BRANO PROPOSTO ▸
/---
Ma nel frattempo si sono celebrate le elezioni palermitane. Che hanno lasciato il segno. E che potrebbero influenzare in maniera decisiva i rapporti di forza all’interno dei vertici regionali del Pd. Perché è indubbio che oggi la figura di Giuseppe Lupo, uscita assai impolverata dal ciclone primarie, recupera brillantezza: la “sua” candidata al consiglio Comunale, Teresa Piccione, ha fatto il pieno. Quasi duemila voti, ma soprattutto un netto distacco inflitto ai candidati riconducibili ai vari Cracolici, Cardinale e soprattutto Lumia (Filoramo, Tanania, Alotta). A dimostrare, con i numeri, l’esistenza di una base ancora assai vicina a Lupo.

Nonostante quelle dimissioni che pendono sul capo del segretario. E che lo stesso segretario, oggi, allontana: “Se ho la maggioranza vado avanti”. Così, se alla luce dei fatti s’è rivelato un errore il sostegno alla Borsellino, la schiacciante vittoria di Orlando offre altri elementi di valutazione: l’alleanza del Pd con Idv (e magari con Sel, che ha però svoltato sul sostegno a Ferrandelli) oggi, infatti, si sarebbe tradotta in una schiacciante vittoria al primo turno del centrosinistra.

E non a caso, il successone di Orlando, il risultato tutto sommato modesto di Ferrandelli (nonostante l’approdo al ballottaggio), il travaso di voti dal Pd all’ex sindaco, delineano i contorni di un nuovo errore strategico, di un’occasione sfumata. Almeno, questo emerge dalle parole della senatrice Anna Finocchiaro, ultima candidata del centrosinistra alla poltrona di Palazzo d’Orleans: “A questo punto, forse, il Pd farebbe meglio a sostenere Leoluca Orlando”. A breve giro di posta, ecco la presa di posizione del segretario provinciale del partito Enzo Di Girolamo: “Sono profondamente amareggiato dalle dichiarazioni di autorevoli esponenti nazionali, che più di altri dovrebbero avere senso di responsabilità e rispetto per le scelte del partito. Comunque, a scanso di equivoci, ribadiamo che il Pd di Palermo è al fianco di Fabrizio Ferrandelli”.
\---
SEZIONE DATI ▸
/---
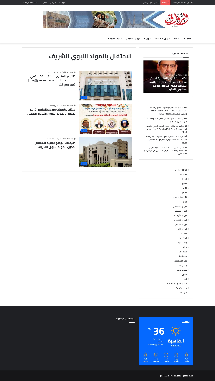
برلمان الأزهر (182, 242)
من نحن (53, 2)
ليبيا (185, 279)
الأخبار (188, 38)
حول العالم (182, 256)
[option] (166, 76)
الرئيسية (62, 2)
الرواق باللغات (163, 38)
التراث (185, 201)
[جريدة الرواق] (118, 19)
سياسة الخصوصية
\---
/---
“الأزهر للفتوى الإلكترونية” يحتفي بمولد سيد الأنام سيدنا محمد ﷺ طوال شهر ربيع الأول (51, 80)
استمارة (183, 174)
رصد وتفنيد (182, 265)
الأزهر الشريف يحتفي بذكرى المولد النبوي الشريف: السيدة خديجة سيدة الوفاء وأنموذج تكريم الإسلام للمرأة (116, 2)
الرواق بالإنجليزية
\---
/---
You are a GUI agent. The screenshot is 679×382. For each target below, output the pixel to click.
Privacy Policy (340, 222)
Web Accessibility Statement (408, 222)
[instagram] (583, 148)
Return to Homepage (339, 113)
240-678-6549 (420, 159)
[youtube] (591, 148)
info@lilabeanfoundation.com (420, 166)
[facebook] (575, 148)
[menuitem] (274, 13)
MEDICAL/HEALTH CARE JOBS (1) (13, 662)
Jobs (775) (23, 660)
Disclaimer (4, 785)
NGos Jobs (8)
\---
CONSEGNA 1 ▸ Traduci in inglese, per favore, questa frase del brano proposto: "Ma nel frattempo si sono celebrate le elezioni palermitane."
CONSEGNA 2 ▸ Secondo il brano proposto, chi ha ottenuto quasi duemila voti come candidata di Giuseppe Lupo al consiglio comunale?

SOLUZIONE ESERCIZIO 1 ▸ But in the meantime, the Palermo elections have been held.

SOLUZIONE ESERCIZIO 2 ▸ Teresa Piccione.